Goal of the exercise:
Below are some records; output exactly the lines from the line with "Task: Expand the Publicações sidebar submenu" to the line with "1017x572 pixels.", both ends kept, and nothing more.

Collected data entries:
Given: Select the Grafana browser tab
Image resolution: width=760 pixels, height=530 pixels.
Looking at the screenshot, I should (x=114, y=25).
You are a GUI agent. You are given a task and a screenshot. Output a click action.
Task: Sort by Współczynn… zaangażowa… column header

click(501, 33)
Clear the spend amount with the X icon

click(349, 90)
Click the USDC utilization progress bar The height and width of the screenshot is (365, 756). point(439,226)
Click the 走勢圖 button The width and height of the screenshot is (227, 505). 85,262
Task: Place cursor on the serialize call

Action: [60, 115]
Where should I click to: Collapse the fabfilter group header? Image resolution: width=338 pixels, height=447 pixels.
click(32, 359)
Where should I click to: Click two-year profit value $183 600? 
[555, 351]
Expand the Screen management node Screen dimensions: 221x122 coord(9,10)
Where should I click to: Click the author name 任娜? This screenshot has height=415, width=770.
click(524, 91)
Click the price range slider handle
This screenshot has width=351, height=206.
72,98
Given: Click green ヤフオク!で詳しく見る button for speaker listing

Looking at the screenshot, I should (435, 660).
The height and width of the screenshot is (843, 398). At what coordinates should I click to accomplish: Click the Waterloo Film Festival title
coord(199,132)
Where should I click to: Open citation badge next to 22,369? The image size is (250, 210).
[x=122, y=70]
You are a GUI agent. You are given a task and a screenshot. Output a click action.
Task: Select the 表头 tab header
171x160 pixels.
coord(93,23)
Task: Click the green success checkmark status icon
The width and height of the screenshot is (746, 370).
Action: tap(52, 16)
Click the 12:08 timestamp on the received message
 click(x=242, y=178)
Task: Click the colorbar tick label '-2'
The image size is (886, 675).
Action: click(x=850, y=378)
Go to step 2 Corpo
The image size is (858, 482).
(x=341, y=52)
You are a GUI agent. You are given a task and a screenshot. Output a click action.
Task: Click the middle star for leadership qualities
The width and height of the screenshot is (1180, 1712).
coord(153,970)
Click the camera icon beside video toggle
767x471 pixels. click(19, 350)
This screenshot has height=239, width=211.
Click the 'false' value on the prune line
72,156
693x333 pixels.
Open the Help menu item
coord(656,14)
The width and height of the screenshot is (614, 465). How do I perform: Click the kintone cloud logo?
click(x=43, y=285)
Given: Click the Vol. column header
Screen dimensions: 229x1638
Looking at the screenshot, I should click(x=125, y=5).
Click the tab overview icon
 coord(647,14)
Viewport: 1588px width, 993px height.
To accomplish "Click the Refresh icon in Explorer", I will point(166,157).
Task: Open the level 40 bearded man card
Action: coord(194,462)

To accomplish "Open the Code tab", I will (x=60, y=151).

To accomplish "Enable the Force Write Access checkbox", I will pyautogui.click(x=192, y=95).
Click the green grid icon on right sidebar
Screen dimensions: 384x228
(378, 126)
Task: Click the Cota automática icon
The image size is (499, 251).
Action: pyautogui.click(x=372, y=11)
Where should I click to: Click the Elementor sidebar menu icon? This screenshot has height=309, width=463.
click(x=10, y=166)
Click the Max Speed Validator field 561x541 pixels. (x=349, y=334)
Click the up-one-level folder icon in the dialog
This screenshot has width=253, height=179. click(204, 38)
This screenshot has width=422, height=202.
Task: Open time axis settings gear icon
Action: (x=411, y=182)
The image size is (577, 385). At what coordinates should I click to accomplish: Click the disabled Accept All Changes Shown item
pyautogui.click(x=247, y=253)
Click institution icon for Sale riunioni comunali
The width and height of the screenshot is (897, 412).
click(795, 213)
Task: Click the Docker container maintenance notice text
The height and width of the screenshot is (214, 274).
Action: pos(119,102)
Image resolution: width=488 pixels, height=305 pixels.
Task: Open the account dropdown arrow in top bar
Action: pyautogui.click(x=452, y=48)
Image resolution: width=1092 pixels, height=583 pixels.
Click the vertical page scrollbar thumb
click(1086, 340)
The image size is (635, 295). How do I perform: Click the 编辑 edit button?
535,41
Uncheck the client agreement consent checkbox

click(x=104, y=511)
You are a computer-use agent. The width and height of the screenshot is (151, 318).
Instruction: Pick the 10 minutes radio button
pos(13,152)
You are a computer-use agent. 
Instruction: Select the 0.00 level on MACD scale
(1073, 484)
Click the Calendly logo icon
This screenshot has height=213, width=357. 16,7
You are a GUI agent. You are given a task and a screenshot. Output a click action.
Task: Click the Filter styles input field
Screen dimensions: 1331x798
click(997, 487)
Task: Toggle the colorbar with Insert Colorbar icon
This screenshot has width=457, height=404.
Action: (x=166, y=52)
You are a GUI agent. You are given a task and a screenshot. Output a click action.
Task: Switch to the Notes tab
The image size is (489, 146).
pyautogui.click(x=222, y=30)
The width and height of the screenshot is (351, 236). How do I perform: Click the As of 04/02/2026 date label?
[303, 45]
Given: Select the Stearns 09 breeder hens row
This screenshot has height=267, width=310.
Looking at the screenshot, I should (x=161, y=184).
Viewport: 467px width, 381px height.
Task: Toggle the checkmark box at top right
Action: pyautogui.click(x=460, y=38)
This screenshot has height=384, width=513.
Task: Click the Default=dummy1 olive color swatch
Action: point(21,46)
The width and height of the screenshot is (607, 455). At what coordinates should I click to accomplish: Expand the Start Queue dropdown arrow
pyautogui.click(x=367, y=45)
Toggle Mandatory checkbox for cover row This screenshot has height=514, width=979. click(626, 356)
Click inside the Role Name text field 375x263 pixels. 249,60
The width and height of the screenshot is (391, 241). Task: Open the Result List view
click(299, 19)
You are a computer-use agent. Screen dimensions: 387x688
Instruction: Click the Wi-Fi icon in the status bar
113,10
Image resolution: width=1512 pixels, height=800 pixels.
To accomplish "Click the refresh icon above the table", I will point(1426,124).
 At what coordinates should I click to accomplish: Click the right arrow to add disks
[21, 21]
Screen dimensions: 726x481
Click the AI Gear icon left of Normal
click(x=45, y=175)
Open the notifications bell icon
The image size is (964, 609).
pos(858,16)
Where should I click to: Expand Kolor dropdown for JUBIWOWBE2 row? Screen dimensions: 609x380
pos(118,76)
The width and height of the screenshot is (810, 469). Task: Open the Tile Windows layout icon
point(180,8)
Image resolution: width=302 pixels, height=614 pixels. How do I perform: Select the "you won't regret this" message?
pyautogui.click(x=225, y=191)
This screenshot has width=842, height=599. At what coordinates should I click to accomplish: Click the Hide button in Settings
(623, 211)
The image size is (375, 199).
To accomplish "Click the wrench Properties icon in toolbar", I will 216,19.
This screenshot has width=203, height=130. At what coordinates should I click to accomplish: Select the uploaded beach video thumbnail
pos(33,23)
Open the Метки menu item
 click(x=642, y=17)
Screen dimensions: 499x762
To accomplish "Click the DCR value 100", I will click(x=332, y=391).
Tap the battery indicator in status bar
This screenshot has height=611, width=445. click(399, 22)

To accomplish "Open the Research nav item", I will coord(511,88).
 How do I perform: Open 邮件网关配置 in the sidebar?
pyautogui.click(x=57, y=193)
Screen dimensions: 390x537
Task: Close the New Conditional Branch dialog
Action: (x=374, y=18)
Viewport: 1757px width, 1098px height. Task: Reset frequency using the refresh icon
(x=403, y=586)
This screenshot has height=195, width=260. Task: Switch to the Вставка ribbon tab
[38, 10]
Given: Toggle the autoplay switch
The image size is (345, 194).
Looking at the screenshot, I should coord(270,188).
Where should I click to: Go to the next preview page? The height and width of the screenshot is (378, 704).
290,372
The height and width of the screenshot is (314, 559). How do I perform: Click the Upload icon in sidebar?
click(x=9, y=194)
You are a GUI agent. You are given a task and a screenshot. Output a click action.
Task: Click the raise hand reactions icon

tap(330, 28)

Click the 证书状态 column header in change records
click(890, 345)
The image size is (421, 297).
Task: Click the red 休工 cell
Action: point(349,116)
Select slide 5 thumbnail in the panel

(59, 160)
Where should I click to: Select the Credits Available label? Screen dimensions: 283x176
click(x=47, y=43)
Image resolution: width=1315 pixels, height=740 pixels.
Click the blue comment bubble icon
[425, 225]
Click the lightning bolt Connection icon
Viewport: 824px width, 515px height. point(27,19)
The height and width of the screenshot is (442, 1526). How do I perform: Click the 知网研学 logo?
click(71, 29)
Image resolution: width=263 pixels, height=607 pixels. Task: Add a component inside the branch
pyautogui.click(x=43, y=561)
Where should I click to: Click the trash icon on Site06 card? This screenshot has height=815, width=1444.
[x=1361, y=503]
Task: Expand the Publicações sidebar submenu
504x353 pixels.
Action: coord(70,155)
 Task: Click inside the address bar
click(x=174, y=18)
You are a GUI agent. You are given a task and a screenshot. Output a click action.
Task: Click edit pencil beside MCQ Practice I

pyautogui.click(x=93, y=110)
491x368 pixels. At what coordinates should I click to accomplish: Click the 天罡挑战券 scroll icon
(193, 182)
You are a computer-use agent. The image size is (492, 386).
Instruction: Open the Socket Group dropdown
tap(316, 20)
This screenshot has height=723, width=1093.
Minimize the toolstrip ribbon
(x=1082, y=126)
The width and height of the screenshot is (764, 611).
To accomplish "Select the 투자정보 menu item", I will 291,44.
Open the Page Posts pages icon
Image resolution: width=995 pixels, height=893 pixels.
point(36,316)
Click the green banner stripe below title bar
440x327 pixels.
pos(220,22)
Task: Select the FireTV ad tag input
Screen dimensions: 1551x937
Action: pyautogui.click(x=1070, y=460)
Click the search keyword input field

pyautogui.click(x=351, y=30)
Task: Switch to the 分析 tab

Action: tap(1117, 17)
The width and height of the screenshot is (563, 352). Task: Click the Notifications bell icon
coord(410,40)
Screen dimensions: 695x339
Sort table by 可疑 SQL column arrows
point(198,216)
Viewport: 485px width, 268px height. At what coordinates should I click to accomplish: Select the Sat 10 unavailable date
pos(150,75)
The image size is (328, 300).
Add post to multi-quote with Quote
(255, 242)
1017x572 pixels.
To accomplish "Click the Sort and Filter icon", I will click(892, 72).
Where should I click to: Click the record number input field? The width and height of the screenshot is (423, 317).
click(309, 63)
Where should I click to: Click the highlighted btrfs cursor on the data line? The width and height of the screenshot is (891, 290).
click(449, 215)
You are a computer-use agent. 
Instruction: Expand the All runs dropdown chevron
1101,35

Written reply:
Task: Expand the Publicações sidebar submenu
504x353 pixels.
Action: coord(70,155)
 Task: Click inside the address bar
click(x=174, y=18)
You are a GUI agent. You are given a task and a screenshot. Output a click action.
Task: Click edit pencil beside MCQ Practice I

pyautogui.click(x=93, y=110)
491x368 pixels. At what coordinates should I click to accomplish: Click the 天罡挑战券 scroll icon
(193, 182)
You are a computer-use agent. The image size is (492, 386).
Instruction: Open the Socket Group dropdown
tap(316, 20)
This screenshot has height=723, width=1093.
Minimize the toolstrip ribbon
(x=1082, y=126)
The width and height of the screenshot is (764, 611).
To accomplish "Select the 투자정보 menu item", I will 291,44.
Open the Page Posts pages icon
Image resolution: width=995 pixels, height=893 pixels.
point(36,316)
Click the green banner stripe below title bar
440x327 pixels.
pos(220,22)
Task: Select the FireTV ad tag input
Screen dimensions: 1551x937
Action: pyautogui.click(x=1070, y=460)
Click the search keyword input field

pyautogui.click(x=351, y=30)
Task: Switch to the 分析 tab

Action: tap(1117, 17)
The width and height of the screenshot is (563, 352). Task: Click the Notifications bell icon
coord(410,40)
Screen dimensions: 695x339
Sort table by 可疑 SQL column arrows
point(198,216)
Viewport: 485px width, 268px height. At what coordinates should I click to accomplish: Select the Sat 10 unavailable date
pos(150,75)
The image size is (328, 300).
Add post to multi-quote with Quote
(255, 242)
1017x572 pixels.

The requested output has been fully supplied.